Today is April 11 and the Navigate the Chaos question to consider is "Do you realize that winners sometimes quit?"
Those who navigate the chaos, like comedian Jim Gaffigan and actor Peter Gardner Ostrum understand the value of quitting and ignore the ‘winners never quit’ advice.
While at Georgetown University, Jim Gaffigan decided to quit playing football. As he recalled “the football coach said ‘If I quit football, I will quit everything in life.’ That terrified me because I was like will I quit everything in my life?”
Gaffigan did not quit everything in life and is now a stand-up comedian, actor and author with a net worth of approximately $25 million.
Peter Gardner Ostrum is an American veterinarian and former child actor whose only film role was as Charlie Bucket in the 1971 motion picture Willy Wonka & the Chocolate Factory.
Ostrum was 12 years old when selected by talent agents for Willy Wonka. Though he enjoyed the experience of shooting the film, he quit acting and opted not to sign a three-film contract when it was over.

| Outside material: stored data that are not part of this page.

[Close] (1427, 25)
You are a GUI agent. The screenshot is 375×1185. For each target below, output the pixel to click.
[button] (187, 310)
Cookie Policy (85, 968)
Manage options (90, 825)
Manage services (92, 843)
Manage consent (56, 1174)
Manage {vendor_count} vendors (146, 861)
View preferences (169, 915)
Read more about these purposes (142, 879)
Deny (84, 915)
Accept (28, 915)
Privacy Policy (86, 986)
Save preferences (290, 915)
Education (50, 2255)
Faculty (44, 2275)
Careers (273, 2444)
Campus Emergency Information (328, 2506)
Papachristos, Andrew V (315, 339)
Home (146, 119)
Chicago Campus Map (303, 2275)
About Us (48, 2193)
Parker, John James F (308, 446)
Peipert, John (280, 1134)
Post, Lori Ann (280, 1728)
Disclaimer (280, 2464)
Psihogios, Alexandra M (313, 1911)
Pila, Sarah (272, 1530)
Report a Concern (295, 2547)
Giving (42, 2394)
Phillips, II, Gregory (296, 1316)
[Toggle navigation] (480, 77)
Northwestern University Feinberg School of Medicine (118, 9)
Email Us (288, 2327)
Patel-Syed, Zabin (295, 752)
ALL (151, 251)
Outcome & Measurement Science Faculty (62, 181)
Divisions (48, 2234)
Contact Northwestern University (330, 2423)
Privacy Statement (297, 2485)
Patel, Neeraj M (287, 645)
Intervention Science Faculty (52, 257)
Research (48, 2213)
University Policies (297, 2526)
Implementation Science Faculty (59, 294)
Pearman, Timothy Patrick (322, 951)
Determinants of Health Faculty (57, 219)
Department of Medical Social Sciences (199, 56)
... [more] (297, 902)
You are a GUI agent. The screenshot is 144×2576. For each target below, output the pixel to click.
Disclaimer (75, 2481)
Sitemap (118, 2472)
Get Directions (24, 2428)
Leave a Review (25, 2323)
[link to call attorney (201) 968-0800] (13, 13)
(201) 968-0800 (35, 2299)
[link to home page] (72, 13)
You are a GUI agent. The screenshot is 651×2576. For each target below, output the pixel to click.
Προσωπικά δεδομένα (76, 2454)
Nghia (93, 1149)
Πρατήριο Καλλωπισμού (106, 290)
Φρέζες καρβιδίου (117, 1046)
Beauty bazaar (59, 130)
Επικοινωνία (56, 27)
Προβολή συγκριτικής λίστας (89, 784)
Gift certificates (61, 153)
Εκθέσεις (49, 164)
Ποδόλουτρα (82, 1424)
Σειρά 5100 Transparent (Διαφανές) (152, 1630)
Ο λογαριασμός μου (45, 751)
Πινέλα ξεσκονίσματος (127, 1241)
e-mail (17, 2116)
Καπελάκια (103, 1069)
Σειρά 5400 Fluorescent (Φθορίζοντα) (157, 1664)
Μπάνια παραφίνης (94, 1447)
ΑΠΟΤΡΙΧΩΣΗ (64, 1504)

Ostrum became interested in horses when he returned from shooting Willy Wonka, and was particularly influenced by the veterinarian that tended to them. Receiving his Doctorate of Veterinary Medicine from Cornell University College of Veterinary Medicine in 1984. Quitting a job, a relationship, or a situation is common among successful people.
As Poet Mary Oliver wrote in her poem Wild Geese: “
You do not have to be good.
You only have to let the soft animal of your body love what it loves.
Tell me about despair, yours, and I will tell you mine.
Meanwhile the world goes on.
Meanwhile the wild geese, high in the clean blue air, are heading home again.
Whoever you are, no matter how lonely, the world offers itself to your imagination, calls to you like the wild geese, harsh and exciting—over and over announcing your place in the family of things.”
How often do you ‘the soft animal of your body love what it loves?’
If you are stuck in a career or a relationship, are you afraid to quit in order to let the soft animal of your body love what it loves? If so, why?